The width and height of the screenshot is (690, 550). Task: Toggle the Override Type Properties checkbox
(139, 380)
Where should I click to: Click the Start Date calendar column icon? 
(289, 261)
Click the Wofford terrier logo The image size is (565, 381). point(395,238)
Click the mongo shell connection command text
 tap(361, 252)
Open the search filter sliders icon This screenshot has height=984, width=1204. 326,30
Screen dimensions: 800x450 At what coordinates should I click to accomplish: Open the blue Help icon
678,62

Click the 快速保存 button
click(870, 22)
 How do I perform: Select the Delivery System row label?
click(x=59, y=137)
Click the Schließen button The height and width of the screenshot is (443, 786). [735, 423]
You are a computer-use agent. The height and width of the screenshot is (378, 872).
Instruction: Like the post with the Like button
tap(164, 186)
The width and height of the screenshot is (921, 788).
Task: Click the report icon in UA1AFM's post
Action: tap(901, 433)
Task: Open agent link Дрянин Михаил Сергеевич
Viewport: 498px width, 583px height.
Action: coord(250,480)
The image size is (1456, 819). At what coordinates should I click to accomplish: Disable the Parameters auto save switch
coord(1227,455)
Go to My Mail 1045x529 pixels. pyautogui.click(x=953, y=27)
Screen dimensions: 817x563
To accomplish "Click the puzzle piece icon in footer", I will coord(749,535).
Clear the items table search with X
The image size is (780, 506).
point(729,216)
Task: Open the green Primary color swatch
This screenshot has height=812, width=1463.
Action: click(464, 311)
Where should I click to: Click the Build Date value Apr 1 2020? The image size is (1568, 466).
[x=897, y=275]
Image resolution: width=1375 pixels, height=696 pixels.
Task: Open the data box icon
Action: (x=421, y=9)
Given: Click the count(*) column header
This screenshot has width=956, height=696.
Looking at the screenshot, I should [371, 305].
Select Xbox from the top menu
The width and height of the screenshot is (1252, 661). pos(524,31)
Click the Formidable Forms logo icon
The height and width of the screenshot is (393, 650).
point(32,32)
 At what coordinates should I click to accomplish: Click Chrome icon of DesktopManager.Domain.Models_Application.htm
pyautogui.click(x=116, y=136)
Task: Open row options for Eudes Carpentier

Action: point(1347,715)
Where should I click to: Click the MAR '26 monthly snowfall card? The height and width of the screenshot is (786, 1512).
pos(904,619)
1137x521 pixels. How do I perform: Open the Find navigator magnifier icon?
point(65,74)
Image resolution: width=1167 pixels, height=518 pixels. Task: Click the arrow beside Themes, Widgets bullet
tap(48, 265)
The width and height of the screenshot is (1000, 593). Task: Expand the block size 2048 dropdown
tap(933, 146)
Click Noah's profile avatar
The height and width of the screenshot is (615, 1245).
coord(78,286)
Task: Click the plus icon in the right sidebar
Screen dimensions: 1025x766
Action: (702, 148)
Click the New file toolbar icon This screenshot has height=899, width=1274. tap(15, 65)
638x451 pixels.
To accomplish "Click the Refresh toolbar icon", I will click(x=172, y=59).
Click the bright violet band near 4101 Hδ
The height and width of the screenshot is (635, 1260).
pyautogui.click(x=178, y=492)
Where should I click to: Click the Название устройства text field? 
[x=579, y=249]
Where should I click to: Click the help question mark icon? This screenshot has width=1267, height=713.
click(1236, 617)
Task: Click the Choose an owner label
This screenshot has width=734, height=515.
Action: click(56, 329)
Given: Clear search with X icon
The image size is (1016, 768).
• • •
== PROMPT ==
Pick each line holding the word "agent" out of the data and copy it.

== ANSWER SPACE ==
You are a computer-use agent. The height and width of the screenshot is (378, 872).
Task: Open agent link Дрянин Михаил Сергеевич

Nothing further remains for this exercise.